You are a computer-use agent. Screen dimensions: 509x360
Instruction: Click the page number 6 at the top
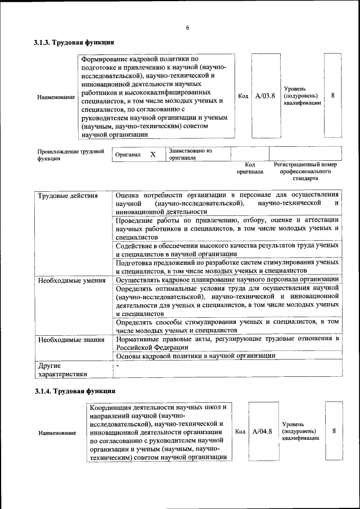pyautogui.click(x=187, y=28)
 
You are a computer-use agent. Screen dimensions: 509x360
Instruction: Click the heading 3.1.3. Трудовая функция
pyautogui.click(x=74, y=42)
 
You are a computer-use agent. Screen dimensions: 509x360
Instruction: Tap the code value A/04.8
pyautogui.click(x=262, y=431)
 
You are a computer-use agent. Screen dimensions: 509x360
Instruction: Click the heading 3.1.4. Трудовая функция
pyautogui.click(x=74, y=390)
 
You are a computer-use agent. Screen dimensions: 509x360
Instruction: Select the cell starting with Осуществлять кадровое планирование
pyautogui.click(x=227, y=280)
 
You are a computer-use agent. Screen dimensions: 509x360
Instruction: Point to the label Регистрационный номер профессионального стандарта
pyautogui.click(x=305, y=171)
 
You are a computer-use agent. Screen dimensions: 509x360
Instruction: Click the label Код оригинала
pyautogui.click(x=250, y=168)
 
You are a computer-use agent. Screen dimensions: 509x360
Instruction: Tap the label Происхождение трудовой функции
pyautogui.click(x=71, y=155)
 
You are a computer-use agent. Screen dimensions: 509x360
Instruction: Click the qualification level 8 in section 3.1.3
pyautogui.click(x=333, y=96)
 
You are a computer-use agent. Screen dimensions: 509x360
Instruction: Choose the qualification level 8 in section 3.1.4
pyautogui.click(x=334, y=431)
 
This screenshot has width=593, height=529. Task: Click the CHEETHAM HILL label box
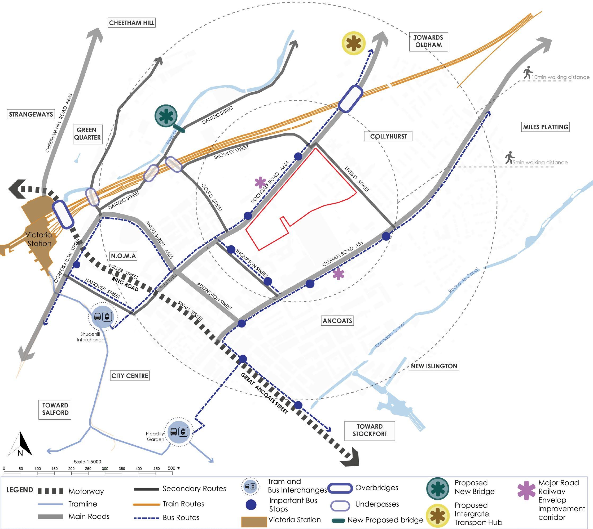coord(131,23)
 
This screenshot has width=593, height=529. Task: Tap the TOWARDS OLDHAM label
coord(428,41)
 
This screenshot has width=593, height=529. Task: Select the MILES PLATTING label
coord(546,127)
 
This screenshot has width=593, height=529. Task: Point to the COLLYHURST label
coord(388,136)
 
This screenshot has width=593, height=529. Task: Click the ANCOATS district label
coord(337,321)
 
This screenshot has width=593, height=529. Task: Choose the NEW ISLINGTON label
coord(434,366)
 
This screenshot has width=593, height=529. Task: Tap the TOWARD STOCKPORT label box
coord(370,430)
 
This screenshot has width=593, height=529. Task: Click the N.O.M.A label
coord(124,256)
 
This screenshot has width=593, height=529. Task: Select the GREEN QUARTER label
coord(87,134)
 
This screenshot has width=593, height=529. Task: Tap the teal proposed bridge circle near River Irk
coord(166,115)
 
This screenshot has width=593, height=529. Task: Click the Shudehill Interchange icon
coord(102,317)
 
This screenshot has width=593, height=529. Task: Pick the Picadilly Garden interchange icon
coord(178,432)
• • •
* [PROBLEM DETAILS]:
Pull out every line in the records above that contains the word "section".

* [RESULT OF THIS TASK]:
Instruction: Click the qualification level 8 in section 3.1.3
Instruction: Choose the qualification level 8 in section 3.1.4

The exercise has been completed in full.